## MATERIALS PROVIDED

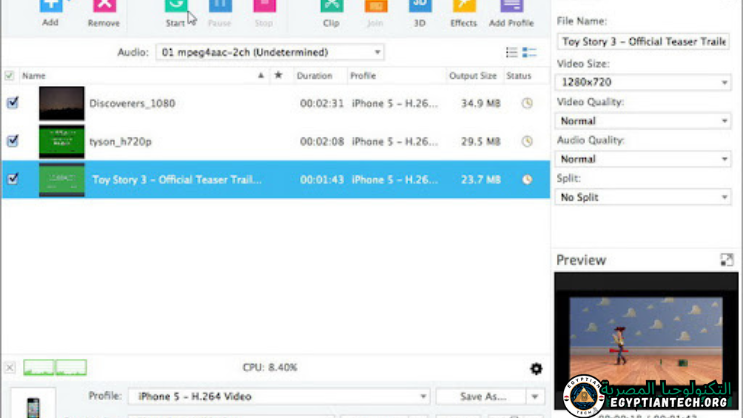Open the Split dropdown set to No Split
The image size is (743, 418).
coord(645,197)
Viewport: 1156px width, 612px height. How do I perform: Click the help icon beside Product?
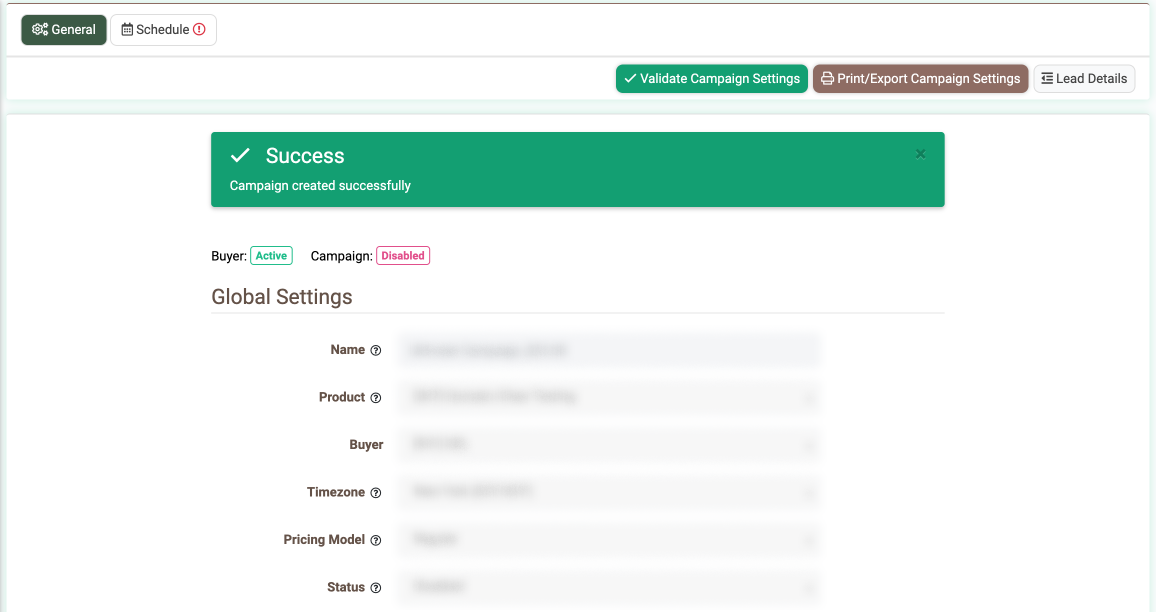(376, 398)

## BRIEF
The lines to copy run from the line containing "Viewport: 1156px width, 612px" through the end of the data above; copy exactly those, minus the pictures.

## TASK RESULT
Viewport: 1156px width, 612px height. How do I perform: Click the help icon beside Product?
(376, 398)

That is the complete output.